» EXERCISE INSTRUCTIONS
Return every record below exactly as written.

Records contained in a dataset
====

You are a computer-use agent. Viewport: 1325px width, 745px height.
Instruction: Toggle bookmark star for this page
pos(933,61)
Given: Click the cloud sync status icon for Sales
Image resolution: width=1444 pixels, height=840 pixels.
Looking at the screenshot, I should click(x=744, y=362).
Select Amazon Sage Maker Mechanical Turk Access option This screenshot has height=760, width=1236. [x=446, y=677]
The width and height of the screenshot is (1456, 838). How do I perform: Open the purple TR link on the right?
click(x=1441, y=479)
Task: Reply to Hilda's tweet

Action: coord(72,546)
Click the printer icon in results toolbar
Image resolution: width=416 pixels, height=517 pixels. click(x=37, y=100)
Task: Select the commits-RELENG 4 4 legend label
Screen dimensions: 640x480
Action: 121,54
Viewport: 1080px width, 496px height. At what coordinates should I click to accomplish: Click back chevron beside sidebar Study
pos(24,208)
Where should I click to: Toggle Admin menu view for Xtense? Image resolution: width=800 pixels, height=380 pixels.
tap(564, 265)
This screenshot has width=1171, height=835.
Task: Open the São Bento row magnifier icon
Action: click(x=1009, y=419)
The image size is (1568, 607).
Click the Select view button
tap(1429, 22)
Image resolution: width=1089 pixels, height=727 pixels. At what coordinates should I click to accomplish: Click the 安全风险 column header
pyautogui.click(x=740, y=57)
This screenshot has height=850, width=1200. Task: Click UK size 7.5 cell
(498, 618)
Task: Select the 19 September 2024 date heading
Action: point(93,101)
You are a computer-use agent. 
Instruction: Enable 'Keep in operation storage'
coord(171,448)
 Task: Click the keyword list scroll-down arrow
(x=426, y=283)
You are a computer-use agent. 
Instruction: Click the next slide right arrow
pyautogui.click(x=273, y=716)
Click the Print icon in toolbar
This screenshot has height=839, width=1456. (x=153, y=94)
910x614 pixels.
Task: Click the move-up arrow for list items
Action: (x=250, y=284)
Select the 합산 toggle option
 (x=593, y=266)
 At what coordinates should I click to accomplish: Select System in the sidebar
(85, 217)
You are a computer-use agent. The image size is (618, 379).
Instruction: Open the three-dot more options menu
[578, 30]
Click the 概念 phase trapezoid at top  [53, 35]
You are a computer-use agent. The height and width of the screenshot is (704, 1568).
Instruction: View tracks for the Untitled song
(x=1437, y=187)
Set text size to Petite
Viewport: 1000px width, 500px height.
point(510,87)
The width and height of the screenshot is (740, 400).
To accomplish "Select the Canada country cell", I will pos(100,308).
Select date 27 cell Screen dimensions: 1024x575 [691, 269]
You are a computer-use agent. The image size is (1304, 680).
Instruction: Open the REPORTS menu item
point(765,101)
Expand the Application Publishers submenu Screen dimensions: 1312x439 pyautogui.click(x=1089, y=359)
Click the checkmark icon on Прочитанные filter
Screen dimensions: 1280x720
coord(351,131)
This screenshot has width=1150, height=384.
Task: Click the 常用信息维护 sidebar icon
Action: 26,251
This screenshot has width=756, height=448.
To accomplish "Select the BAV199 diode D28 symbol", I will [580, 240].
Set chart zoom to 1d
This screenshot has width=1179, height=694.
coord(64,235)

====

» SOLUTION FOR THIS TASK
You are a computer-use agent. Viewport: 1325px width, 745px height.
Instruction: Toggle bookmark star for this page
pos(933,61)
Given: Click the cloud sync status icon for Sales
Image resolution: width=1444 pixels, height=840 pixels.
Looking at the screenshot, I should click(x=744, y=362).
Select Amazon Sage Maker Mechanical Turk Access option This screenshot has height=760, width=1236. [x=446, y=677]
The width and height of the screenshot is (1456, 838). How do I perform: Open the purple TR link on the right?
click(x=1441, y=479)
Task: Reply to Hilda's tweet

Action: coord(72,546)
Click the printer icon in results toolbar
Image resolution: width=416 pixels, height=517 pixels. click(x=37, y=100)
Task: Select the commits-RELENG 4 4 legend label
Screen dimensions: 640x480
Action: 121,54
Viewport: 1080px width, 496px height. At what coordinates should I click to accomplish: Click back chevron beside sidebar Study
pos(24,208)
Where should I click to: Toggle Admin menu view for Xtense? Image resolution: width=800 pixels, height=380 pixels.
tap(564, 265)
This screenshot has width=1171, height=835.
Task: Open the São Bento row magnifier icon
Action: click(x=1009, y=419)
The image size is (1568, 607).
Click the Select view button
tap(1429, 22)
Image resolution: width=1089 pixels, height=727 pixels. At what coordinates should I click to accomplish: Click the 安全风险 column header
pyautogui.click(x=740, y=57)
This screenshot has height=850, width=1200. Task: Click UK size 7.5 cell
(498, 618)
Task: Select the 19 September 2024 date heading
Action: point(93,101)
You are a computer-use agent. 
Instruction: Enable 'Keep in operation storage'
coord(171,448)
 Task: Click the keyword list scroll-down arrow
(x=426, y=283)
You are a computer-use agent. 
Instruction: Click the next slide right arrow
pyautogui.click(x=273, y=716)
Click the Print icon in toolbar
This screenshot has height=839, width=1456. (x=153, y=94)
910x614 pixels.
Task: Click the move-up arrow for list items
Action: (x=250, y=284)
Select the 합산 toggle option
 (x=593, y=266)
 At what coordinates should I click to accomplish: Select System in the sidebar
(85, 217)
You are a computer-use agent. The image size is (618, 379).
Instruction: Open the three-dot more options menu
[578, 30]
Click the 概念 phase trapezoid at top  [53, 35]
You are a computer-use agent. The height and width of the screenshot is (704, 1568).
Instruction: View tracks for the Untitled song
(x=1437, y=187)
Set text size to Petite
Viewport: 1000px width, 500px height.
point(510,87)
The width and height of the screenshot is (740, 400).
To accomplish "Select the Canada country cell", I will pos(100,308).
Select date 27 cell Screen dimensions: 1024x575 [691, 269]
You are a computer-use agent. The image size is (1304, 680).
Instruction: Open the REPORTS menu item
point(765,101)
Expand the Application Publishers submenu Screen dimensions: 1312x439 pyautogui.click(x=1089, y=359)
Click the checkmark icon on Прочитанные filter
Screen dimensions: 1280x720
coord(351,131)
This screenshot has width=1150, height=384.
Task: Click the 常用信息维护 sidebar icon
Action: 26,251
This screenshot has width=756, height=448.
To accomplish "Select the BAV199 diode D28 symbol", I will [580, 240].
Set chart zoom to 1d
This screenshot has width=1179, height=694.
coord(64,235)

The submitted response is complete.